O Cruzeiro voltou a formar um elenco com mais jogadores estrangeiros depois de algumas temporadas sem tantos gringos. Atualmente, são seis atletas de outras nacionalidades no time principal, quatro argentinos (Lucas Romero, Lucas Villalba, Juan Dinenno e Álvaro Barreal), um colombiano (Helibelton Palacios) e um equatoriano (José Cifuentes). Isso, fora o treinador Nicolás Larcamón e sua comissão técnica. A presença de estrangeiros muda o ambiente na Toca da Raposa II por causa de diferenças culturais. Junto dos brasileiros, os “forasteiros” trocam experiências e costumes, incluindo o consumo da erva mate, bebida muito difundida na região Sul do Brasil e em países vizinhos, como Argentina, Uruguai, Bolívia, Chile e Paraguai. Por causa da bebida tradicional em vários países da América do Sul, formou-se na Toca II a chamada “Turma do Mate”. “A gente ficou muito feliz com a chegada desses jogadores (dos estrangeiros). Temos no elenco uma grande parcela de atletas que são do Sul do Brasil, e, consequentemente, desenrolam um pouco ou falam muito bem espanhol. A turma do mate neste ano está grande. Ramiro. William, Machado, eu, A gente se construiu muito com os argentinos nesse aspecto”, brincou o lateral-esquerdo Marlon, em entrevista à Itatiaia.

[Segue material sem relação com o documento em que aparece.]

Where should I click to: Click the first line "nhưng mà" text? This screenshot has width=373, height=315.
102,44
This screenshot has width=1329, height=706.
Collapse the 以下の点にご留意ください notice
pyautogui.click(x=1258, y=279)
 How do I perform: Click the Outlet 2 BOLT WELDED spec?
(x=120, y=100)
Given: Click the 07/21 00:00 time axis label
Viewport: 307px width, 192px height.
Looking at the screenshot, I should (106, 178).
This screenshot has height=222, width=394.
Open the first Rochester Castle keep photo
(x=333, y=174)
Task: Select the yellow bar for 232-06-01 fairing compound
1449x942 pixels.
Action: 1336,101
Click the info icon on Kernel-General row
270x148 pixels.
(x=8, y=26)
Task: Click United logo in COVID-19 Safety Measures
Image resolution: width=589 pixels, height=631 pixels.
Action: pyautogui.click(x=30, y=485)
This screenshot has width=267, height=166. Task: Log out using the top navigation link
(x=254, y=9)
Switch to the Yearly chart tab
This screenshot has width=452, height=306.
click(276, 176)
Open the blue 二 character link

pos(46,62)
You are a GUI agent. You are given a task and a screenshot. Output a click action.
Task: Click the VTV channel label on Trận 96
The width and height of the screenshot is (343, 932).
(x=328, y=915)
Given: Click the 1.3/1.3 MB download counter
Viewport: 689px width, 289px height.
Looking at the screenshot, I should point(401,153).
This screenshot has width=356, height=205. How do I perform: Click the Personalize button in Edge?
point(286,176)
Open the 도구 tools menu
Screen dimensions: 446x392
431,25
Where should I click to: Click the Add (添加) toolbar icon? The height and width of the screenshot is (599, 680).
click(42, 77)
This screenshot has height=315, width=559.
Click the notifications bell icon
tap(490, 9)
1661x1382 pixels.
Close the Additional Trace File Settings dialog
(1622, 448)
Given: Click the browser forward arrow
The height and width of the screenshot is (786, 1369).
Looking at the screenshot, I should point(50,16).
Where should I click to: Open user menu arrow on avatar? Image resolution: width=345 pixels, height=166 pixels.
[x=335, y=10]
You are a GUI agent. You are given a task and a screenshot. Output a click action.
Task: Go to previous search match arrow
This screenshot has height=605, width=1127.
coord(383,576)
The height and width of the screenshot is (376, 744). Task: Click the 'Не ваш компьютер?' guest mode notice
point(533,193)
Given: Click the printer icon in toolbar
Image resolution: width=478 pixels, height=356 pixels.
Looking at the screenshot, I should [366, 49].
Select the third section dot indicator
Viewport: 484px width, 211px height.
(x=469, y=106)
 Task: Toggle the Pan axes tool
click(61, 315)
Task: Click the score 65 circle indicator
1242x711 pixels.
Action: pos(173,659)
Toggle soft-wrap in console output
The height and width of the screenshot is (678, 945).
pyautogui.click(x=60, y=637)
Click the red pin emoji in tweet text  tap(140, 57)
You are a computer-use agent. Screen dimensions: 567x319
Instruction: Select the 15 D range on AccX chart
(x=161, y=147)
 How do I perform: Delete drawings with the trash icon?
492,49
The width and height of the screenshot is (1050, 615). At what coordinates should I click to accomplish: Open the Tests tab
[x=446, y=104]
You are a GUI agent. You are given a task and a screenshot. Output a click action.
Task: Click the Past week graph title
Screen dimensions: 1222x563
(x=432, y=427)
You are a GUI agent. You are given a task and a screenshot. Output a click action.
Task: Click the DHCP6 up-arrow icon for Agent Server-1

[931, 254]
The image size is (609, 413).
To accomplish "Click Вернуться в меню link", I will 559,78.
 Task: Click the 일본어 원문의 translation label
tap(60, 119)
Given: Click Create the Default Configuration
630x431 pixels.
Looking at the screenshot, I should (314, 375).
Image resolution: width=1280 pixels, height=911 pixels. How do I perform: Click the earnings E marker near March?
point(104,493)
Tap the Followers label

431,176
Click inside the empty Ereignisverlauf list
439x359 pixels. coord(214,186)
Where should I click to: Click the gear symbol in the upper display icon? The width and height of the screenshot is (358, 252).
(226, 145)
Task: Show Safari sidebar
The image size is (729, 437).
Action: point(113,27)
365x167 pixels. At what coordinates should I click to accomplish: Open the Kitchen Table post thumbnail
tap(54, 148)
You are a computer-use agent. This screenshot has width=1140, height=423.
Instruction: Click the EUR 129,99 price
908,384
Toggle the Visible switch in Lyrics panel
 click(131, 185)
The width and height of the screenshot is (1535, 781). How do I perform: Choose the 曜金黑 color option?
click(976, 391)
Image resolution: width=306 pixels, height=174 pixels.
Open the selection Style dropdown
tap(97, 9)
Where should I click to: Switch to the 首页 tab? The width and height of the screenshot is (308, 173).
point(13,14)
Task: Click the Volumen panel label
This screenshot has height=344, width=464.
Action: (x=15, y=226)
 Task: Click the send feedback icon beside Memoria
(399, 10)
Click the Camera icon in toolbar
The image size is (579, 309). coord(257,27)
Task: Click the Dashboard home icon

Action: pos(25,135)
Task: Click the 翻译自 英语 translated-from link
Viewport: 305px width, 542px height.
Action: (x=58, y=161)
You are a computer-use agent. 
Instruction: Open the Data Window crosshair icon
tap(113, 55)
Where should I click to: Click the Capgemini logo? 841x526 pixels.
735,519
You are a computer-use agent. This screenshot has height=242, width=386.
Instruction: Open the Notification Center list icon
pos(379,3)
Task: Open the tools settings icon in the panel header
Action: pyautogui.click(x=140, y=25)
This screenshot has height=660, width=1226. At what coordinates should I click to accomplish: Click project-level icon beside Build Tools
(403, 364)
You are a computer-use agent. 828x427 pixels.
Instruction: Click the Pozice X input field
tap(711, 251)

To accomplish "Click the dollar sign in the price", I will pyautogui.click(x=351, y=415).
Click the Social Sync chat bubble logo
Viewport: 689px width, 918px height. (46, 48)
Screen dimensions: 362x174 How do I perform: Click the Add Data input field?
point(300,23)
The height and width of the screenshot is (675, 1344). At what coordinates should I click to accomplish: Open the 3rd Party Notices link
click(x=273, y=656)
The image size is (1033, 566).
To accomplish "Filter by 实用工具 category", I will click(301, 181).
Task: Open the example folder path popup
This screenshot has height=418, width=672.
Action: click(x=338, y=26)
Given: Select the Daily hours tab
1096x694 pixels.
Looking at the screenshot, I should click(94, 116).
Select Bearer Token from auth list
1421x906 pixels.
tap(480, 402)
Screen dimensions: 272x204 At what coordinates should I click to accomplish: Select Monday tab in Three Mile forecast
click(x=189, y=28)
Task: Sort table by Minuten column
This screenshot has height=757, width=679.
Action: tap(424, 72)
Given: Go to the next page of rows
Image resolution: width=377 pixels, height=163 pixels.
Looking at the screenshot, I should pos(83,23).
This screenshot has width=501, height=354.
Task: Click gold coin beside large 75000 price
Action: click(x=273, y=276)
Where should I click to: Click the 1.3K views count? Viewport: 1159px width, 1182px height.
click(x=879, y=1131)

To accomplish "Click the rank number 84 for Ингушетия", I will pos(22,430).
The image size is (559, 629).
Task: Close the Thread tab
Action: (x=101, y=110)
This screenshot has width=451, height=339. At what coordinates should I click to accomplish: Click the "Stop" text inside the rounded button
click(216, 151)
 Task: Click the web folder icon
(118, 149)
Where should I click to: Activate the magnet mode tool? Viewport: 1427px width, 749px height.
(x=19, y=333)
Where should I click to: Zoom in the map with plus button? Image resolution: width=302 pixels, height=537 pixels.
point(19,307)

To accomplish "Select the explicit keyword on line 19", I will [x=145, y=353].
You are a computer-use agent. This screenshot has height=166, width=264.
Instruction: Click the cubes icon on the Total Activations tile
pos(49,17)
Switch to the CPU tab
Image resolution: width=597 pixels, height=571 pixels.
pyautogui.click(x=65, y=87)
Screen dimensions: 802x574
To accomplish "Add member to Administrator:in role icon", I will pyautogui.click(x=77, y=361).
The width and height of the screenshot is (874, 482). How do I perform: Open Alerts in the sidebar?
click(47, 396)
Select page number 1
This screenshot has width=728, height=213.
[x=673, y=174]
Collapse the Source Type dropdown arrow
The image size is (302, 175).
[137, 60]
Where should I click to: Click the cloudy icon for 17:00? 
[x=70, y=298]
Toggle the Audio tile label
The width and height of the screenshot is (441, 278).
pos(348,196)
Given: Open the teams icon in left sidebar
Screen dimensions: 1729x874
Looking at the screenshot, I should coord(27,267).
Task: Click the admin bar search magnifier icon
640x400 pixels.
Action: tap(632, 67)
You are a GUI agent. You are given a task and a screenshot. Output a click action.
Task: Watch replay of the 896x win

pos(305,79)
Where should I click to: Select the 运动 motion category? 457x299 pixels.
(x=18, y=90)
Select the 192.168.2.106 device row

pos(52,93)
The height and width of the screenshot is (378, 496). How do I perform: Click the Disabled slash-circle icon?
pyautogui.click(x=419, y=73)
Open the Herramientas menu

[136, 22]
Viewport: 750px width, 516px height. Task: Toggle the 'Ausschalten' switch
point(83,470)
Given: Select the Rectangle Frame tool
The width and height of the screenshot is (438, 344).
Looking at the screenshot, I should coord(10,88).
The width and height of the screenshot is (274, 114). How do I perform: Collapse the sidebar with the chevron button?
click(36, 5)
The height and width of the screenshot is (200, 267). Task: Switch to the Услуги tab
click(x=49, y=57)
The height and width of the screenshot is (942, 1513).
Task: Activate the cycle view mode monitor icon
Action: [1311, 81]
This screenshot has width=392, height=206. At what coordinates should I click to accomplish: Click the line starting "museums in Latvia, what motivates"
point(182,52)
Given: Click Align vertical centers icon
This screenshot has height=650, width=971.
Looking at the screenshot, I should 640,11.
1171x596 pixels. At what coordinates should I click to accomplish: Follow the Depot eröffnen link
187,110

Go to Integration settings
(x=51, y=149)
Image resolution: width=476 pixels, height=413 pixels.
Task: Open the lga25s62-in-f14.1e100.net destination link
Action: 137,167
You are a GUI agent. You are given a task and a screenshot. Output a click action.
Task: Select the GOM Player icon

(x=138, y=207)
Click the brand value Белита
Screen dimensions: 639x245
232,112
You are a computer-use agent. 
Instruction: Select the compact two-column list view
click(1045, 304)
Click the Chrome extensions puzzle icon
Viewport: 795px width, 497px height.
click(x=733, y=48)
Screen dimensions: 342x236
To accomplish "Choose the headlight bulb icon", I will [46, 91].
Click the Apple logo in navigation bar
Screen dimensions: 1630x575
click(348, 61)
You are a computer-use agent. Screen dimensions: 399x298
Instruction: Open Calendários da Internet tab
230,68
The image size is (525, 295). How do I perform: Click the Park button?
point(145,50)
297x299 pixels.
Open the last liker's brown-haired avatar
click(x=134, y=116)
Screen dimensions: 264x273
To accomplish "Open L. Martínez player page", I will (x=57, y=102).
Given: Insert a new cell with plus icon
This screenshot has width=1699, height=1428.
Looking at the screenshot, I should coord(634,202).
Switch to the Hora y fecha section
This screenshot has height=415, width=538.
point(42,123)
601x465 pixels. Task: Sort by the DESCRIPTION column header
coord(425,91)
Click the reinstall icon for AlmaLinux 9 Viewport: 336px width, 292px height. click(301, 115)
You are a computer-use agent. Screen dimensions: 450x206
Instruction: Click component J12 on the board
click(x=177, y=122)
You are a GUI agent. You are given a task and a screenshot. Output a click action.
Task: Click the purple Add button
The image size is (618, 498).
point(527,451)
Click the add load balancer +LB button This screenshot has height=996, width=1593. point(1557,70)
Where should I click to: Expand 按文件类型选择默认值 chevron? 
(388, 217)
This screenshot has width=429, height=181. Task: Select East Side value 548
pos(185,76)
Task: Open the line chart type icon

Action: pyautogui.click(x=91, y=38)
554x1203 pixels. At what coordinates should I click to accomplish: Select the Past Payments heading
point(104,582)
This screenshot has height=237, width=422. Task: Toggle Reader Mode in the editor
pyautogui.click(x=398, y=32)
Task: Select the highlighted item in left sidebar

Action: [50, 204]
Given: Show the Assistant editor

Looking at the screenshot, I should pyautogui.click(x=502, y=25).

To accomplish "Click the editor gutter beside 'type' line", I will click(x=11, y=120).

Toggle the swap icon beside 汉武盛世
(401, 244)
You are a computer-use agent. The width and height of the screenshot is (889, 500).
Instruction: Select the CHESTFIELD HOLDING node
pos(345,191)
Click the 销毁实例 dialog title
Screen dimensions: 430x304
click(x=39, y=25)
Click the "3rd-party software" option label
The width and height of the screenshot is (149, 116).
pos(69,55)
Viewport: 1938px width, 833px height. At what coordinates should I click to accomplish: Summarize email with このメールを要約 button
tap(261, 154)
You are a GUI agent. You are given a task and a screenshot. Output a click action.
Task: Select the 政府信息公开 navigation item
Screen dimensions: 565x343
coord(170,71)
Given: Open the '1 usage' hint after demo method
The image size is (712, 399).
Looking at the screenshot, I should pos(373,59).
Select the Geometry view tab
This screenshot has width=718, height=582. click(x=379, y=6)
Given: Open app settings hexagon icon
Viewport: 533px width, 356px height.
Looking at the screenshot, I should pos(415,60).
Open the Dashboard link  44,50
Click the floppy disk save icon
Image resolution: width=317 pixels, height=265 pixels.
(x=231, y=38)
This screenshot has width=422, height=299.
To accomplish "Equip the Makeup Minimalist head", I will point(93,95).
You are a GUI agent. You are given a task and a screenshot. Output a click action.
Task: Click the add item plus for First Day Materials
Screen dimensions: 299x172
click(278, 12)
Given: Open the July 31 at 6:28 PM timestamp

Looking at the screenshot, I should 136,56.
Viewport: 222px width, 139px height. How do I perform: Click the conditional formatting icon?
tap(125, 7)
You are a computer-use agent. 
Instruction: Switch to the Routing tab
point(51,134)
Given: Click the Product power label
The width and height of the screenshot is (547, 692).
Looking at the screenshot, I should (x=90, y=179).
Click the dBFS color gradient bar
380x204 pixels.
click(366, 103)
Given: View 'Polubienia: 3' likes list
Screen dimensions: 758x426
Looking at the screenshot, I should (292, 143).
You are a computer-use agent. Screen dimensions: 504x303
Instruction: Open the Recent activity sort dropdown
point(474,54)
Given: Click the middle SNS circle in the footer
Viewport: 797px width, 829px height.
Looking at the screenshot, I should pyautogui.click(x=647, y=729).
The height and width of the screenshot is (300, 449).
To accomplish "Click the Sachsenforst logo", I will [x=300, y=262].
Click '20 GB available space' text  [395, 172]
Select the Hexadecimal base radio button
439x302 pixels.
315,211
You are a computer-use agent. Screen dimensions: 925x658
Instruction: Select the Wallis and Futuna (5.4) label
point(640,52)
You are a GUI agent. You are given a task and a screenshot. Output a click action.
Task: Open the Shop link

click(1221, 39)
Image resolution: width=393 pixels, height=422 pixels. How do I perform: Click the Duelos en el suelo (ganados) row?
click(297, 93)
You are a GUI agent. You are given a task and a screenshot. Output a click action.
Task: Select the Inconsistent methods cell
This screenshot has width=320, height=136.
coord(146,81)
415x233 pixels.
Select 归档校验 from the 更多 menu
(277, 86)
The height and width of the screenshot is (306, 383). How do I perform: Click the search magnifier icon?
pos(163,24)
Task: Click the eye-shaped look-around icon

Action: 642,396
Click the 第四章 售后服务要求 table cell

Os volantes Ramiro (Gramado) e Filipe Machado (Santa Maria), e o lateral-direito William (Pelotas), são naturais do Rio Grande do Sul. Marlon é da cidade de Cascavel, no Paraná. Juntos dos argentinos Romero, Villalba, Dinenno e Barreal, o novato que ainda não foi oficializado, são os atletas que consomem o “chimarrão” no Cruzeiro. Seja no centro de treinamento ou nos jogos, é comum ver os atletas, principalmente os argentinos, carregando o kit com a garrafa térmica e a cuia para o consumo da erva mate.
“Trago o meu, uso o meu (Mate). Compartilho com os argentinos ou quem quiser. É a proximidade, contribuir com a cultura argentina, com a cultura brasileira (...) É pedir um mate, pedir um café. Estou aprendendo agora que o futebol é dentro e fora do campo. É gerar relação, gerar proximidade. Somos irmãos, somos família”, disse o argentino Lucas Villalba, recém-chegado ao clube. “Tenho 29 anos e tenho que aprender coisas do Brasil e dos jogadores brasileiros, além de mostrar também sobre o meu lugar”, completou Villalba.
Além da erva mate, brasileiros e argentinos compartilham experiências gastronômicas com o churrasco, tradicional, principalmente, no Brasil e Argentina.